O Centro do Mundo
Ana Cristina
Leonardo
Capa: Rui
Rodrigues
Quetzal
Editores, Lisboa Junho de 2018
Apesar da «nobre indiferença
muçulmana pelo autoclismo, o esgoto, a árvore frondosa e a ânsia de ar das ruas
novas» de que falava Aquilino dando razão a Boris, e da falta de pergaminhos que
já em 1758 era notada pelo prior Sebastião de Sousa, Olhão mantém um lastro de
glória.
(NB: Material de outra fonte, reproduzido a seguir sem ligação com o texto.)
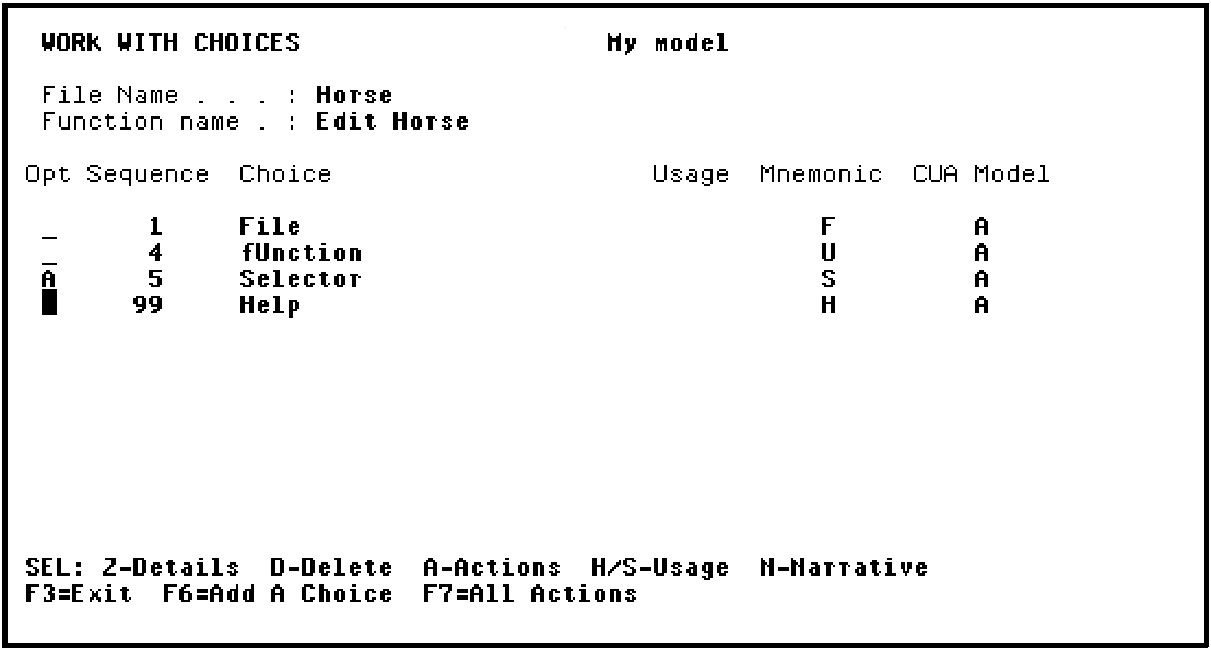Place cursor in the Help row Opt field

[x=49, y=305]
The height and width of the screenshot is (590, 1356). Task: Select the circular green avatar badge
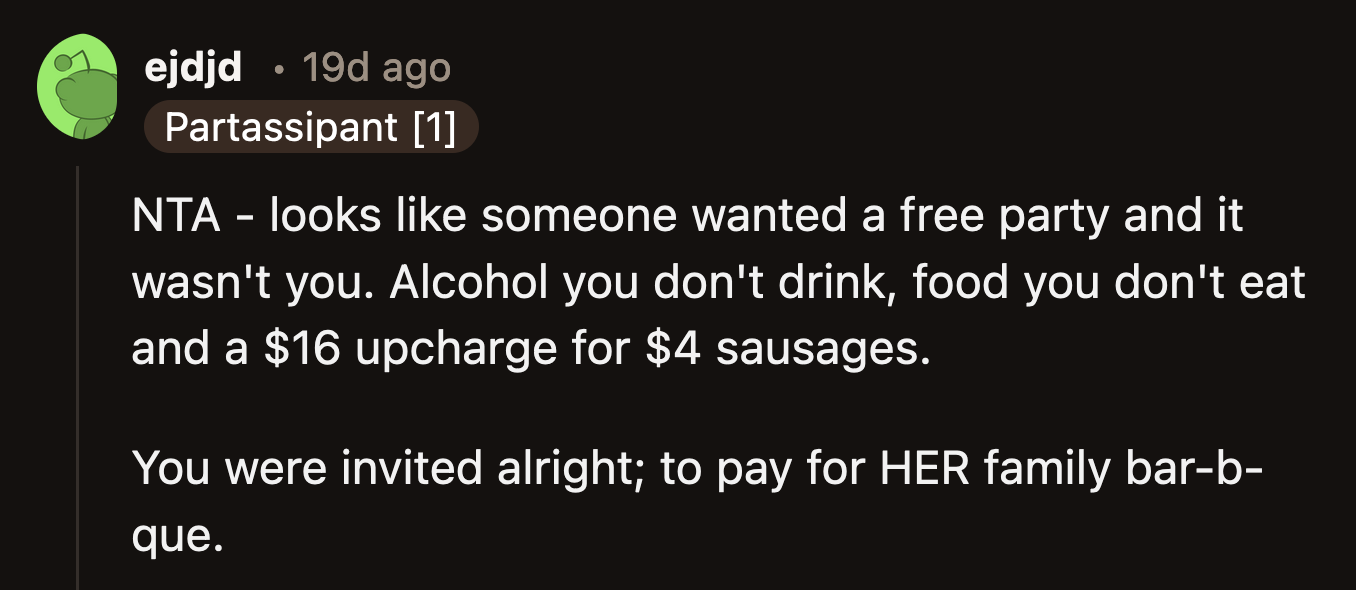(80, 85)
Industriais, pescadores e vates contrabandistas continuam a partilhar o
desrespeito pela lei e o culto do Senhor dos Aflitos, numa vila pródiga em
dândis e espanholas, estrangeiros e aventureiros, sardinhas e anarquistas,
operários e fedor. Tresanda, resume Raul Brandão. Não exagera o simbolista. Ao
peixe que apodrece sob o calor africano junta-se a matéria fecal que escorre a
céu aberto, húmus pestilento que Captain Zorra nunca conseguiu olvidar, memória
primeva que nos conduz, um pouco abruptamente, é certo, a Marilyn Monroe,
actriz que nunca veio a Olhão.
Monroe, que Billy Wilder foi dos poucos
a levar a sério, garantindo a contracorrente que ela não precisava de lições de
representação, apenas de se inscrever no colégio suíço Ómega, «onde são dados
cursos de pontualidade superior», ainda não era nascida quando o olhanense
Manuel Zorra, Captain ou Manny Zora nos States, troca as águas do Algarve pelas
margens do rio Hudson. Era a segunda fuga. A primeira, a bordo de um barco de
pesca que se dirigia a Gibraltar, acabou com o rapaz a ser mandado para casa,
uma dúzia de anos apenas.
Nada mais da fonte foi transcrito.